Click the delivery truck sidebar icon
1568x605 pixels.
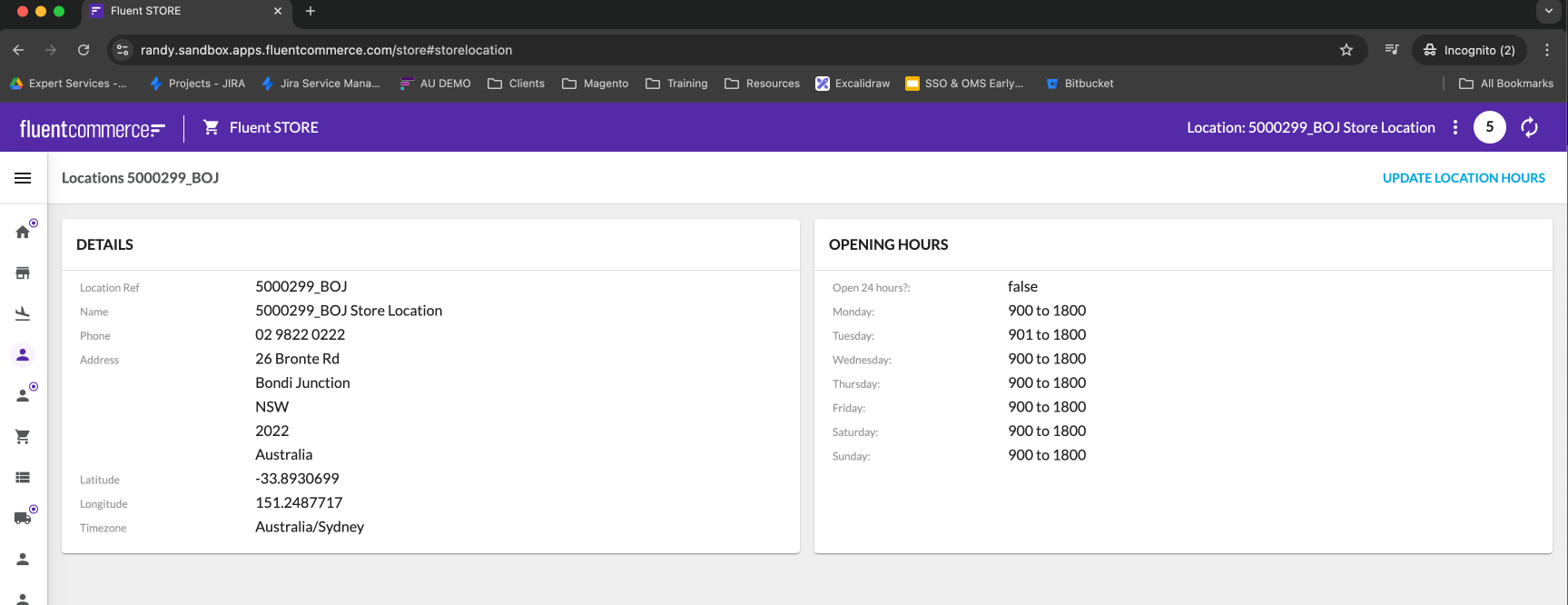point(23,518)
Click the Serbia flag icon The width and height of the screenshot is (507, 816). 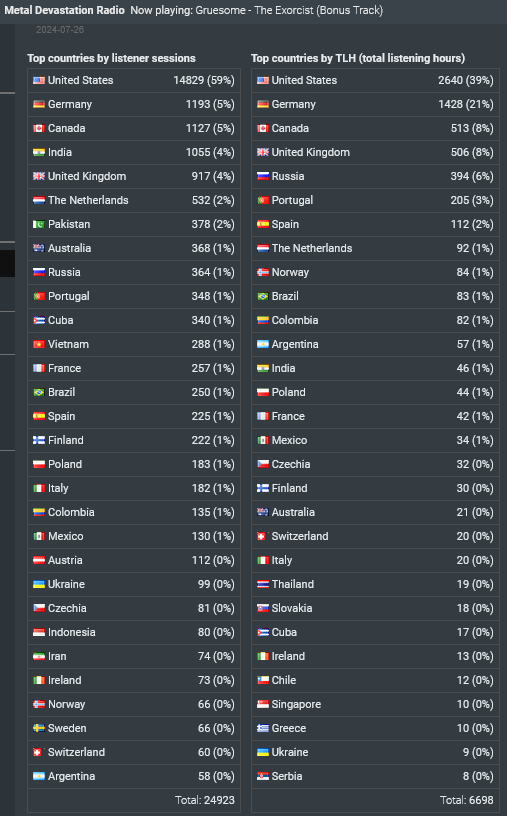tap(262, 776)
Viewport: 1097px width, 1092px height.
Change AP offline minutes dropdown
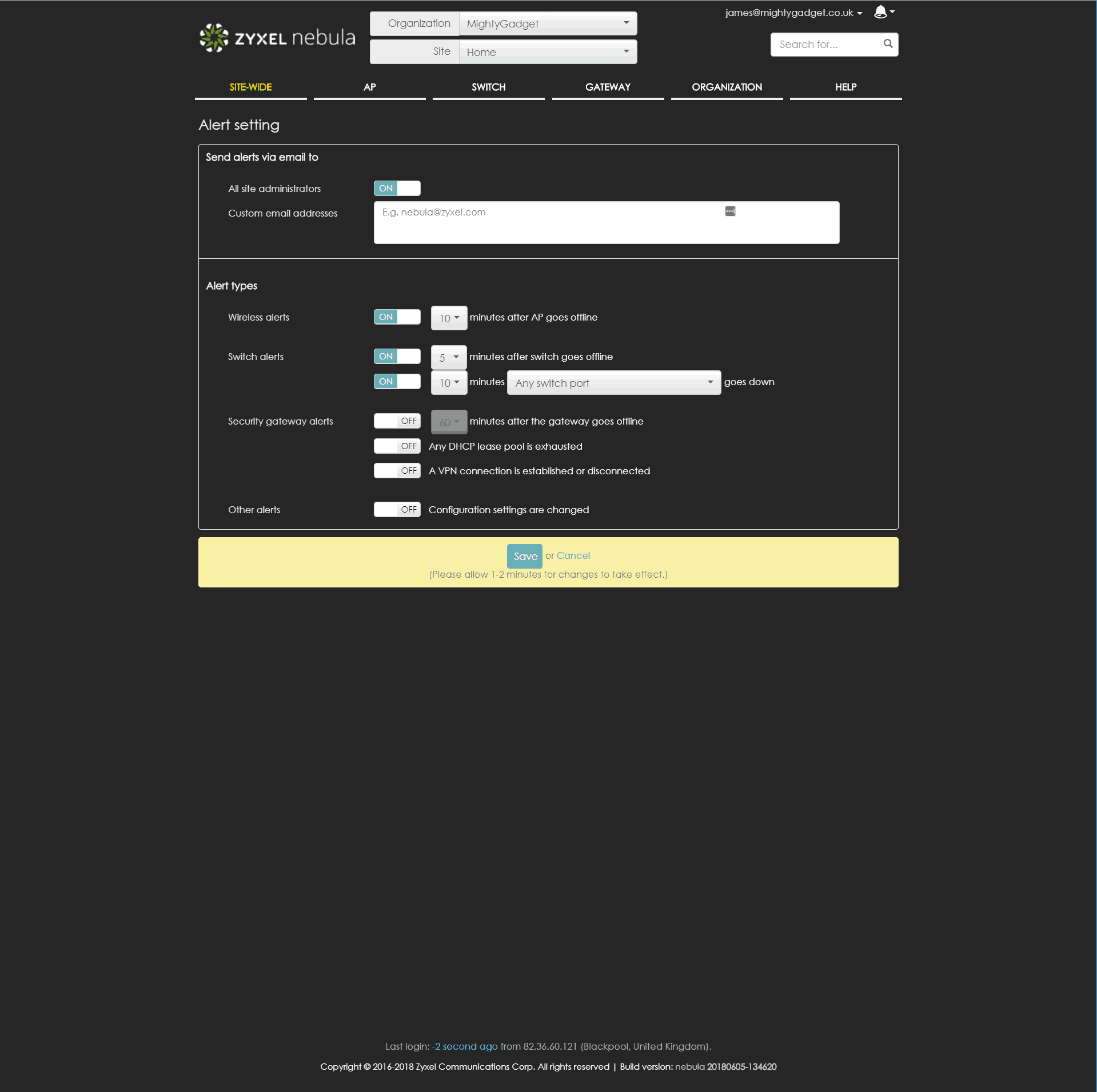pos(449,318)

----

Print, exactly as written, the lines from the one containing "Viewport: 1097px width, 1092px height." to the end of the material, both ends included, and nothing else; no pictures.

Viewport: 1097px width, 1092px height.
Change AP offline minutes dropdown
pos(449,318)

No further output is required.